_GOAL OF THE EXERCISE:_
Return every line of the data below that includes the string "computer".
-------
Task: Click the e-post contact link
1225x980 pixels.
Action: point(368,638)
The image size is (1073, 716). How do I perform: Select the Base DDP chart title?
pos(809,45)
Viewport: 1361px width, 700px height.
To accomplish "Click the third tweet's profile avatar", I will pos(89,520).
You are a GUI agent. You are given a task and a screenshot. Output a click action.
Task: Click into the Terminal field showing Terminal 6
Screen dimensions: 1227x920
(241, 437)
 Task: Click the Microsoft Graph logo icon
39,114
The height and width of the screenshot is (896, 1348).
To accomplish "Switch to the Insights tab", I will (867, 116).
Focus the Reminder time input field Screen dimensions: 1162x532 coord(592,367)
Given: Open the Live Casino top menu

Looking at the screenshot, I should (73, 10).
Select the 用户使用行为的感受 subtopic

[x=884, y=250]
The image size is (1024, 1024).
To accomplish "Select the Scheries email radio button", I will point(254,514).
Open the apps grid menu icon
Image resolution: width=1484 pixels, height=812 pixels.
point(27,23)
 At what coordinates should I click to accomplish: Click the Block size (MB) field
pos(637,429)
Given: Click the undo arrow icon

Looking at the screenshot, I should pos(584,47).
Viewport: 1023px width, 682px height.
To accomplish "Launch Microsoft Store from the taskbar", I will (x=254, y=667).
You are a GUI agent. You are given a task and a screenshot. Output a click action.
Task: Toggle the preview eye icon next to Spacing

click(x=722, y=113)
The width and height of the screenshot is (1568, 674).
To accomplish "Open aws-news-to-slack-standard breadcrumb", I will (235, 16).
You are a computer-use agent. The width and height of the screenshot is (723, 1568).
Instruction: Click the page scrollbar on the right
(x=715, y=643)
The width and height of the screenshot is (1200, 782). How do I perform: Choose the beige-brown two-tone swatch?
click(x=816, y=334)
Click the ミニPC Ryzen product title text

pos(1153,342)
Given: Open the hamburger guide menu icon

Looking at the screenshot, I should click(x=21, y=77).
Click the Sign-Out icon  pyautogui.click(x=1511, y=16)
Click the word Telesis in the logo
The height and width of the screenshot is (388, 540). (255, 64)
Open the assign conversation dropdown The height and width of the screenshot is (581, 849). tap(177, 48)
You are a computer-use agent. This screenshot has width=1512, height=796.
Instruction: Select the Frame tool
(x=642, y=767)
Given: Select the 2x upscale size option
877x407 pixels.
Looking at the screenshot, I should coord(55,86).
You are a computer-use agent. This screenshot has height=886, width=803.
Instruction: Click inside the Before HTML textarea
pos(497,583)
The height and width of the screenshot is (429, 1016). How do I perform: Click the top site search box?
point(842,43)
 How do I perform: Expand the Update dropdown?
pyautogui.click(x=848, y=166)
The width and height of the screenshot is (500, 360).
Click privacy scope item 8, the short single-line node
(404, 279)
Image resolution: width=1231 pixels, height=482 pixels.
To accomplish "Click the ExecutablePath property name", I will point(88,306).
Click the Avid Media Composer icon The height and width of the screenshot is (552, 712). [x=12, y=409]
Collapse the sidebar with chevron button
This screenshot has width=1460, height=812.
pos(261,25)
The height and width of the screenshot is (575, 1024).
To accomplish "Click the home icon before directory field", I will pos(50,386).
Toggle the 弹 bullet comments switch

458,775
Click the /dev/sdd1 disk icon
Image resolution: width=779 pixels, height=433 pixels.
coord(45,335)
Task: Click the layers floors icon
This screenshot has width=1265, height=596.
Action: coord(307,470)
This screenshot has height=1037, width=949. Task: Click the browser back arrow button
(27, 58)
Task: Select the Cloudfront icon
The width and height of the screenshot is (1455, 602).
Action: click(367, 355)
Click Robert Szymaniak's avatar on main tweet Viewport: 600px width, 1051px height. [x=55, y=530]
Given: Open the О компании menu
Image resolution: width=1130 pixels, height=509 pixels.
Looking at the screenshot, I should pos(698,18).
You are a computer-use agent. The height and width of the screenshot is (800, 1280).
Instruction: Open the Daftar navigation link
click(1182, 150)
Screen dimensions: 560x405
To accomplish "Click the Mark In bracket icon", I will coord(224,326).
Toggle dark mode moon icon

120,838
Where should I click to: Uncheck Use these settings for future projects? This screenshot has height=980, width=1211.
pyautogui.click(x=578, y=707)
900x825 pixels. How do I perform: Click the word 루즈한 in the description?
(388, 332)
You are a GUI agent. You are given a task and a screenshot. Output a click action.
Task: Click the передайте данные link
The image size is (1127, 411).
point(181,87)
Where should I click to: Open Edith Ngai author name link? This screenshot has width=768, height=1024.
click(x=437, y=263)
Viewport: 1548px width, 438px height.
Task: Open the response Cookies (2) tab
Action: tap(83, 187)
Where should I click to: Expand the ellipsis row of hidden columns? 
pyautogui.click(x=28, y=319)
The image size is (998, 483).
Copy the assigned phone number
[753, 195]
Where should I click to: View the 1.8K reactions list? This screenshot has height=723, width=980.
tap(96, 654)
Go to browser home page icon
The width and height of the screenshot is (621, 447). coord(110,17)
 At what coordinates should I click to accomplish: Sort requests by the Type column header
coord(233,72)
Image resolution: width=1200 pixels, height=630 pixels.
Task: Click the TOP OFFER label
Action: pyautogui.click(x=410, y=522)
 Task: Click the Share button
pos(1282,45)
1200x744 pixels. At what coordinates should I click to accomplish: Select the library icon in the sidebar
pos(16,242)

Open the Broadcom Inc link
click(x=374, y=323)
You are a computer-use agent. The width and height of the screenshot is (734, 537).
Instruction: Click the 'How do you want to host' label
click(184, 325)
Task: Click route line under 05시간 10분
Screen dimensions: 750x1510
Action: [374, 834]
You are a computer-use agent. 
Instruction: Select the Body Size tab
-------
_TASK OUTPUT:_
You are a computer-use agent. The width and height of the screenshot is (723, 1568).
You are a computer-use agent. This screenshot has width=1512, height=796.
You are a computer-use agent. This screenshot has height=886, width=803.
You are a computer-use agent. The height and width of the screenshot is (800, 1280).
You are a computer-use agent. The width and height of the screenshot is (734, 537).
You are a computer-use agent. 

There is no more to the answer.